[Saved data entries]
════

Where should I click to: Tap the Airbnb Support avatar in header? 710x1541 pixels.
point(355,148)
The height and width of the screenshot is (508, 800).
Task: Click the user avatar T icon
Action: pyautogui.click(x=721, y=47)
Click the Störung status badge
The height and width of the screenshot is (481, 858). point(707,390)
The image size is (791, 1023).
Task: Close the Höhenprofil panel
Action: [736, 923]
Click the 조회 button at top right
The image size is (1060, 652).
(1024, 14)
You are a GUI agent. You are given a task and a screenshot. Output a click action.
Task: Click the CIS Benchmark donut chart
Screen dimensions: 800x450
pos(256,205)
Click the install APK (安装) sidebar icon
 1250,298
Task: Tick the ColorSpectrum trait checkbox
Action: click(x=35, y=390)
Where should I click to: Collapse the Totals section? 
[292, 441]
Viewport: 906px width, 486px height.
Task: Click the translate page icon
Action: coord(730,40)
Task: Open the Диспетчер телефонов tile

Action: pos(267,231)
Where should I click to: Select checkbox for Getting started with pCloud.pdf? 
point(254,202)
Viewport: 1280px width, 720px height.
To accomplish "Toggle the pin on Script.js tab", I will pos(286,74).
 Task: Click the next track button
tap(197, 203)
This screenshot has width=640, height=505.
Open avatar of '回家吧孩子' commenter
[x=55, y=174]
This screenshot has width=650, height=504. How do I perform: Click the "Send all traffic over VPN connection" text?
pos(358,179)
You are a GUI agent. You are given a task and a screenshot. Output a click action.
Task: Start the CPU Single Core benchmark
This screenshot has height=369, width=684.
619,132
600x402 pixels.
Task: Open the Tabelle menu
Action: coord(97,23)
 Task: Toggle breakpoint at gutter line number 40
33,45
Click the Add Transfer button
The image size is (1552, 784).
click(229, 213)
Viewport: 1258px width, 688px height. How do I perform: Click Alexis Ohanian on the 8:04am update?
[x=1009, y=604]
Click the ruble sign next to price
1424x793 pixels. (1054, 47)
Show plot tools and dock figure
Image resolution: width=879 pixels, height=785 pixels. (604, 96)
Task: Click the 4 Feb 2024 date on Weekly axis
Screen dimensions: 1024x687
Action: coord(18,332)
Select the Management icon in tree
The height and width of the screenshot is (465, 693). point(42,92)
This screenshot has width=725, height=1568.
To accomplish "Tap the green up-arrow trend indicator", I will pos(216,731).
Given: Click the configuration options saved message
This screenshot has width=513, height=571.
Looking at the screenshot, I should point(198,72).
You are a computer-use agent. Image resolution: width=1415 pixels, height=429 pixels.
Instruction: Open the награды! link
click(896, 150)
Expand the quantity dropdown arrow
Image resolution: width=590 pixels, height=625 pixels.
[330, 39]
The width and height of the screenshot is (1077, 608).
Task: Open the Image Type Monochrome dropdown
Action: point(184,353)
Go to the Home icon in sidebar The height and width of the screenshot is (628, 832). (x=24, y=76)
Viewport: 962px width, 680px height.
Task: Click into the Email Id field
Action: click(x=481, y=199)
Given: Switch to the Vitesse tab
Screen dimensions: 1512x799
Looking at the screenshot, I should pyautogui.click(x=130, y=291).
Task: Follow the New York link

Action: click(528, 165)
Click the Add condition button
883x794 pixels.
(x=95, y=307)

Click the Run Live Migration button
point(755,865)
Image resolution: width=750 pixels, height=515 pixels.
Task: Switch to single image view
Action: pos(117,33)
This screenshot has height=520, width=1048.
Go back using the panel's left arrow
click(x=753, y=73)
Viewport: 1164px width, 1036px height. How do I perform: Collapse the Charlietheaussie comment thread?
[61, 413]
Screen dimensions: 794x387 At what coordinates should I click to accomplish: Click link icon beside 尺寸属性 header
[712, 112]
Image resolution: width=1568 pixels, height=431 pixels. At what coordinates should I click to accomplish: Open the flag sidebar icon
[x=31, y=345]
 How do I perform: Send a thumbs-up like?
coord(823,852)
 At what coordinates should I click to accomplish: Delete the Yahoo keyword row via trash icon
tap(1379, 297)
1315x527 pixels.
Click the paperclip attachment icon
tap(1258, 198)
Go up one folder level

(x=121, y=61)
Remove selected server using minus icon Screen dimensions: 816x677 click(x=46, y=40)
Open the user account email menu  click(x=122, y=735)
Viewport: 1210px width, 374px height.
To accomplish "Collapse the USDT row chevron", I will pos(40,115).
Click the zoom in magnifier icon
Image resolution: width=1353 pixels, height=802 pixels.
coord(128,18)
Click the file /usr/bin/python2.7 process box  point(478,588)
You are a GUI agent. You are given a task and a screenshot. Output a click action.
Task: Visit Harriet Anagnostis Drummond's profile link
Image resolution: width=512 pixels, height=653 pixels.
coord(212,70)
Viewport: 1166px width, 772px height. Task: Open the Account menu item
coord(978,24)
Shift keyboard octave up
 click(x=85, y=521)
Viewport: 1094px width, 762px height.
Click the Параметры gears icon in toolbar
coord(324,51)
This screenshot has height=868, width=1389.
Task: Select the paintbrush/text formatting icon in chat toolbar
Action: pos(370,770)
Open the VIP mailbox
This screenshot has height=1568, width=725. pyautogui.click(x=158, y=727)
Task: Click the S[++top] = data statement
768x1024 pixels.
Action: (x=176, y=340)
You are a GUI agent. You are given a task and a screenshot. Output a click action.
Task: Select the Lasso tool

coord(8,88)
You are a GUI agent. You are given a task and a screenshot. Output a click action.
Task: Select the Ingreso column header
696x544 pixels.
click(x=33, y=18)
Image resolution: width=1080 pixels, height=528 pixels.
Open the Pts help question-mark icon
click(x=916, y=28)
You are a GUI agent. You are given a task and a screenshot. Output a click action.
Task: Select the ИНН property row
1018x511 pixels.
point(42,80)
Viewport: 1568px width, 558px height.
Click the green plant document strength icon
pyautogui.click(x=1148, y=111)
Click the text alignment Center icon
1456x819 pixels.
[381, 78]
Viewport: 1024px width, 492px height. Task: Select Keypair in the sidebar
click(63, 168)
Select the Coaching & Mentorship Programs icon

════

Problem to work on:
Pull every line with the word "will" from the data.

Written solution:
To accomplish "Toggle the pin on Script.js tab", I will pos(286,74).
To accomplish "Tap the green up-arrow trend indicator", I will pos(216,731).
To accomplish "Collapse the USDT row chevron", I will pos(40,115).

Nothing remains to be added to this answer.